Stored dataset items
+ + + + +

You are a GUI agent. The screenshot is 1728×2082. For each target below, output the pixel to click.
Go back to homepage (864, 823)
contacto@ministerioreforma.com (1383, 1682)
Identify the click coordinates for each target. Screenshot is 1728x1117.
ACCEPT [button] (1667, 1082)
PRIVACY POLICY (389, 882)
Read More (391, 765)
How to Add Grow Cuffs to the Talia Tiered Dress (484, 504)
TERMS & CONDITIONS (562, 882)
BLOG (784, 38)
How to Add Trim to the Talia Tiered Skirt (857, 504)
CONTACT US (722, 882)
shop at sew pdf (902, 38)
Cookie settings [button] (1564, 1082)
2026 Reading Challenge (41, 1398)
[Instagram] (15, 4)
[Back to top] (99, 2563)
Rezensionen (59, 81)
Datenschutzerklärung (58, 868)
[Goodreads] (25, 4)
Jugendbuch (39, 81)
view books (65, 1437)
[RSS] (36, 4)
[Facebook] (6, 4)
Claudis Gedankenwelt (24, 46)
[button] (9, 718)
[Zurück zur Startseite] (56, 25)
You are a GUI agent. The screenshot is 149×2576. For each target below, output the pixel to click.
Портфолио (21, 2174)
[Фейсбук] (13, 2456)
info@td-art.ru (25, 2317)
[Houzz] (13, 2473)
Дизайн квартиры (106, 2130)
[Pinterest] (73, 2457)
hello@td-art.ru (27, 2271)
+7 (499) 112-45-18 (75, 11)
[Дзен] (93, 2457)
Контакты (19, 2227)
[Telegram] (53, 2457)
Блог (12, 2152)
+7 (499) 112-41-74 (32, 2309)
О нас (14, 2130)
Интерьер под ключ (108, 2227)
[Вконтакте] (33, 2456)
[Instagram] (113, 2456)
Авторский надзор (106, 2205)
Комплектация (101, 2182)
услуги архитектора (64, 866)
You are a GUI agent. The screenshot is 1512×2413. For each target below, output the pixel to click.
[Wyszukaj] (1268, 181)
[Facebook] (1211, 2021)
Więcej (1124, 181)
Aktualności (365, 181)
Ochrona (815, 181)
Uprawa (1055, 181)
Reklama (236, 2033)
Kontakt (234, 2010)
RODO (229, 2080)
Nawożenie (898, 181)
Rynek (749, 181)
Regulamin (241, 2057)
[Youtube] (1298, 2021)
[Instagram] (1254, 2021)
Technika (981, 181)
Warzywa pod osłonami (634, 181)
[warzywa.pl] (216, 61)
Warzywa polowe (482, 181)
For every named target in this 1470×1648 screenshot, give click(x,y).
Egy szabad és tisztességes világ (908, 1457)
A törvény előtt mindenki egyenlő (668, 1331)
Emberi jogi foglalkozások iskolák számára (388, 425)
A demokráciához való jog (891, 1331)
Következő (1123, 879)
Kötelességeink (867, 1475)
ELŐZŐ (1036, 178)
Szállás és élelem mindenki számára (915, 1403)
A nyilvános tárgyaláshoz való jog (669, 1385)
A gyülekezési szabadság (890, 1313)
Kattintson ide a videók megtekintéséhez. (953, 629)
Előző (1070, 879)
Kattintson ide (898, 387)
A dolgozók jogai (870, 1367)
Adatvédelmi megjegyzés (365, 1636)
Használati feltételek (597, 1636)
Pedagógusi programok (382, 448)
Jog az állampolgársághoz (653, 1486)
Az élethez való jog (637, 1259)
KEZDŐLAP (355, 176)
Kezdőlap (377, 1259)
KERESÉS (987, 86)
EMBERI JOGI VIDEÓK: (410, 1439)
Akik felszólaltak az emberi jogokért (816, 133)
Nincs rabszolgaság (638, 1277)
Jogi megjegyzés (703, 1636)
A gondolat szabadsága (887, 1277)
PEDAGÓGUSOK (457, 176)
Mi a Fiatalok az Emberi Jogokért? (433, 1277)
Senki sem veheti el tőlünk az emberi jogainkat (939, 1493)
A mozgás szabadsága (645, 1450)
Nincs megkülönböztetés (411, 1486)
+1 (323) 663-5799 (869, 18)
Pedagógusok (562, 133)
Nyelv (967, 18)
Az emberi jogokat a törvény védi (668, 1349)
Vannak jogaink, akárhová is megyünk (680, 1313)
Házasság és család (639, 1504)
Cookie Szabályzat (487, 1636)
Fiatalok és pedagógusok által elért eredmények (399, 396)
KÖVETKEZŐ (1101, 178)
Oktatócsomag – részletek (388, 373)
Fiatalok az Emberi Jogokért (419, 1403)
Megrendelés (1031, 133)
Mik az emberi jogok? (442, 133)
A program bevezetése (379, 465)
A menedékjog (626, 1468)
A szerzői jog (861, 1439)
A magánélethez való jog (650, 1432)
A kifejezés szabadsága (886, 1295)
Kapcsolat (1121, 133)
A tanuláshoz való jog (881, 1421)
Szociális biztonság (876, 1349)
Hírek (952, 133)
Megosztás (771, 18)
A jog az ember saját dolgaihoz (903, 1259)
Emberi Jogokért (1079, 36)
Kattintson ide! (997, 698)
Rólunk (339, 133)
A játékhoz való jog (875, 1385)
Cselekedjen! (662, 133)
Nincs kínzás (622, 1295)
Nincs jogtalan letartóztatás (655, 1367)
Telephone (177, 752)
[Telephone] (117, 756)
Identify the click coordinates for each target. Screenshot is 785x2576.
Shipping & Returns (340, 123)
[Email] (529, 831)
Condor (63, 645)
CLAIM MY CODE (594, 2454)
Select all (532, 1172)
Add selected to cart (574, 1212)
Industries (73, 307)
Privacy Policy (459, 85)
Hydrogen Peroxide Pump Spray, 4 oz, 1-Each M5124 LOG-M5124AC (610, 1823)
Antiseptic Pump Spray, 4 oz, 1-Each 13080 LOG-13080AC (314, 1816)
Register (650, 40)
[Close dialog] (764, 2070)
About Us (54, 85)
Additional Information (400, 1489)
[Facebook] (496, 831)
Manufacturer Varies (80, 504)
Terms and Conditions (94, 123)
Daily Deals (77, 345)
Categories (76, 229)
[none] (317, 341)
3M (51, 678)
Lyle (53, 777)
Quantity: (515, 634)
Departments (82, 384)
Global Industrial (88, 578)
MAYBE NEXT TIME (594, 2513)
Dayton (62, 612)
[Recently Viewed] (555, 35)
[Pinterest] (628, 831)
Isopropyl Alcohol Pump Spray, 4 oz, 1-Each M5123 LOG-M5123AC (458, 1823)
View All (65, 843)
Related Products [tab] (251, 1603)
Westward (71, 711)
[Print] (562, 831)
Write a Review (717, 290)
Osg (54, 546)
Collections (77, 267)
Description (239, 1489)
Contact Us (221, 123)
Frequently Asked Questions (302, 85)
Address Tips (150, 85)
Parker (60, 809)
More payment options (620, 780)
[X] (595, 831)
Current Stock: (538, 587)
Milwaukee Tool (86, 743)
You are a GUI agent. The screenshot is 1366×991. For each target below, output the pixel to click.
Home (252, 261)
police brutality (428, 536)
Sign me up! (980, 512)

+ + + + +

* Task item: Write the data back out verbatim.

* Result for this exercise:
You are a GUI agent. The screenshot is 1728×2082. For each target below, output the pixel to click.
Go back to homepage (864, 823)
contacto@ministerioreforma.com (1383, 1682)
Identify the click coordinates for each target. Screenshot is 1728x1117.
ACCEPT [button] (1667, 1082)
PRIVACY POLICY (389, 882)
Read More (391, 765)
How to Add Grow Cuffs to the Talia Tiered Dress (484, 504)
TERMS & CONDITIONS (562, 882)
BLOG (784, 38)
How to Add Trim to the Talia Tiered Skirt (857, 504)
CONTACT US (722, 882)
shop at sew pdf (902, 38)
Cookie settings [button] (1564, 1082)
2026 Reading Challenge (41, 1398)
[Instagram] (15, 4)
[Back to top] (99, 2563)
Rezensionen (59, 81)
Datenschutzerklärung (58, 868)
[Goodreads] (25, 4)
Jugendbuch (39, 81)
view books (65, 1437)
[RSS] (36, 4)
[Facebook] (6, 4)
Claudis Gedankenwelt (24, 46)
[button] (9, 718)
[Zurück zur Startseite] (56, 25)
You are a GUI agent. The screenshot is 149×2576. For each target below, output the pixel to click.
Портфолио (21, 2174)
[Фейсбук] (13, 2456)
info@td-art.ru (25, 2317)
[Houzz] (13, 2473)
Дизайн квартиры (106, 2130)
[Pinterest] (73, 2457)
hello@td-art.ru (27, 2271)
+7 (499) 112-45-18 (75, 11)
[Дзен] (93, 2457)
Контакты (19, 2227)
[Telegram] (53, 2457)
Блог (12, 2152)
+7 (499) 112-41-74 (32, 2309)
О нас (14, 2130)
Интерьер под ключ (108, 2227)
[Вконтакте] (33, 2456)
[Instagram] (113, 2456)
Авторский надзор (106, 2205)
Комплектация (101, 2182)
услуги архитектора (64, 866)
You are a GUI agent. The screenshot is 1512×2413. For each target below, output the pixel to click.
[Wyszukaj] (1268, 181)
[Facebook] (1211, 2021)
Więcej (1124, 181)
Aktualności (365, 181)
Ochrona (815, 181)
Uprawa (1055, 181)
Reklama (236, 2033)
Kontakt (234, 2010)
RODO (229, 2080)
Nawożenie (898, 181)
Rynek (749, 181)
Regulamin (241, 2057)
[Youtube] (1298, 2021)
[Instagram] (1254, 2021)
Technika (981, 181)
Warzywa pod osłonami (634, 181)
[warzywa.pl] (216, 61)
Warzywa polowe (482, 181)
For every named target in this 1470×1648 screenshot, give click(x,y).
Egy szabad és tisztességes világ (908, 1457)
A törvény előtt mindenki egyenlő (668, 1331)
Emberi jogi foglalkozások iskolák számára (388, 425)
A demokráciához való jog (891, 1331)
Következő (1123, 879)
Kötelességeink (867, 1475)
ELŐZŐ (1036, 178)
Szállás és élelem mindenki számára (915, 1403)
A nyilvános tárgyaláshoz való jog (669, 1385)
A gyülekezési szabadság (890, 1313)
Kattintson ide a videók megtekintéséhez. (953, 629)
Előző (1070, 879)
Kattintson ide (898, 387)
A dolgozók jogai (870, 1367)
Adatvédelmi megjegyzés (365, 1636)
Használati feltételek (597, 1636)
Pedagógusi programok (382, 448)
Jog az állampolgársághoz (653, 1486)
Az élethez való jog (637, 1259)
KEZDŐLAP (355, 176)
Kezdőlap (377, 1259)
KERESÉS (987, 86)
EMBERI JOGI VIDEÓK: (410, 1439)
Akik felszólaltak az emberi jogokért (816, 133)
Nincs rabszolgaság (638, 1277)
Jogi megjegyzés (703, 1636)
A gondolat szabadsága (887, 1277)
PEDAGÓGUSOK (457, 176)
Mi a Fiatalok az Emberi Jogokért? (433, 1277)
Senki sem veheti el tőlünk az emberi jogainkat (939, 1493)
A mozgás szabadsága (645, 1450)
Nincs megkülönböztetés (411, 1486)
+1 (323) 663-5799 (869, 18)
Pedagógusok (562, 133)
Nyelv (967, 18)
Az emberi jogokat a törvény védi (668, 1349)
Vannak jogaink, akárhová is megyünk (680, 1313)
Házasság és család (639, 1504)
Cookie Szabályzat (487, 1636)
Fiatalok és pedagógusok által elért eredmények (399, 396)
KÖVETKEZŐ (1101, 178)
Oktatócsomag – részletek (388, 373)
Fiatalok az Emberi Jogokért (419, 1403)
Megrendelés (1031, 133)
Mik az emberi jogok? (442, 133)
A program bevezetése (379, 465)
A menedékjog (626, 1468)
A szerzői jog (861, 1439)
A magánélethez való jog (650, 1432)
A kifejezés szabadsága (886, 1295)
Kapcsolat (1121, 133)
A tanuláshoz való jog (881, 1421)
Szociális biztonság (876, 1349)
Hírek (952, 133)
Megosztás (771, 18)
A jog az ember saját dolgaihoz (903, 1259)
Emberi Jogokért (1079, 36)
Kattintson ide! (997, 698)
Rólunk (339, 133)
A játékhoz való jog (875, 1385)
Cselekedjen! (662, 133)
Nincs kínzás (622, 1295)
Nincs jogtalan letartóztatás (655, 1367)
Telephone (177, 752)
[Telephone] (117, 756)
Identify the click coordinates for each target. Screenshot is 785x2576.
Shipping & Returns (340, 123)
[Email] (529, 831)
Condor (63, 645)
CLAIM MY CODE (594, 2454)
Select all (532, 1172)
Add selected to cart (574, 1212)
Industries (73, 307)
Privacy Policy (459, 85)
Hydrogen Peroxide Pump Spray, 4 oz, 1-Each M5124 LOG-M5124AC (610, 1823)
Antiseptic Pump Spray, 4 oz, 1-Each 13080 LOG-13080AC (314, 1816)
Register (650, 40)
[Close dialog] (764, 2070)
About Us (54, 85)
Additional Information (400, 1489)
[Facebook] (496, 831)
Manufacturer Varies (80, 504)
Terms and Conditions (94, 123)
Daily Deals (77, 345)
Categories (76, 229)
[none] (317, 341)
3M (51, 678)
Lyle (53, 777)
Quantity: (515, 634)
Departments (82, 384)
Global Industrial (88, 578)
MAYBE NEXT TIME (594, 2513)
Dayton (62, 612)
[Recently Viewed] (555, 35)
[Pinterest] (628, 831)
Isopropyl Alcohol Pump Spray, 4 oz, 1-Each M5123 LOG-M5123AC (458, 1823)
View All (65, 843)
Related Products [tab] (251, 1603)
Westward (71, 711)
[Print] (562, 831)
Write a Review (717, 290)
Osg (54, 546)
Collections (77, 267)
Description (239, 1489)
Contact Us (221, 123)
Frequently Asked Questions (302, 85)
Address Tips (150, 85)
Parker (60, 809)
More payment options (620, 780)
[X] (595, 831)
Current Stock: (538, 587)
Milwaukee Tool (86, 743)
You are a GUI agent. The screenshot is 1366×991. For each target below, output the pixel to click.
Home (252, 261)
police brutality (428, 536)
Sign me up! (980, 512)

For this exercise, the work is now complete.